╭─ RECORDS SUPPLIED

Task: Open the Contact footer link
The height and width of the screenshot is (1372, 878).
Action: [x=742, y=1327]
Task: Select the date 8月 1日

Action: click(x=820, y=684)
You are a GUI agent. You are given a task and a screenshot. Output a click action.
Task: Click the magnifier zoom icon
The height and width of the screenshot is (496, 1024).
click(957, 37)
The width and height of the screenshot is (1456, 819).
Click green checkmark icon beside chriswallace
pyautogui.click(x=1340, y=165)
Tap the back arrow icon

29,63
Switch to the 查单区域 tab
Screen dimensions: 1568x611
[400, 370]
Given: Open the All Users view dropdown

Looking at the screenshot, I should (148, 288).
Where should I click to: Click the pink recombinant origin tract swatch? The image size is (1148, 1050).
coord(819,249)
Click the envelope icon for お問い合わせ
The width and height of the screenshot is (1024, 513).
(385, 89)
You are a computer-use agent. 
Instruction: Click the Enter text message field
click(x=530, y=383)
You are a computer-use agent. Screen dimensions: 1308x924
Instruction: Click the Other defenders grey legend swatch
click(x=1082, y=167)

╰─

Can you transcribe every line of the items above exactly?

Task: Open the Contact footer link
The height and width of the screenshot is (1372, 878).
Action: [x=742, y=1327]
Task: Select the date 8月 1日

Action: click(x=820, y=684)
You are a GUI agent. You are given a task and a screenshot. Output a click action.
Task: Click the magnifier zoom icon
The height and width of the screenshot is (496, 1024).
click(957, 37)
The width and height of the screenshot is (1456, 819).
Click green checkmark icon beside chriswallace
pyautogui.click(x=1340, y=165)
Tap the back arrow icon

29,63
Switch to the 查单区域 tab
Screen dimensions: 1568x611
[400, 370]
Given: Open the All Users view dropdown

Looking at the screenshot, I should (148, 288).
Where should I click to: Click the pink recombinant origin tract swatch? The image size is (1148, 1050).
coord(819,249)
Click the envelope icon for お問い合わせ
The width and height of the screenshot is (1024, 513).
(385, 89)
You are a computer-use agent. 
Instruction: Click the Enter text message field
click(x=530, y=383)
You are a computer-use agent. Screen dimensions: 1308x924
Instruction: Click the Other defenders grey legend swatch
click(x=1082, y=167)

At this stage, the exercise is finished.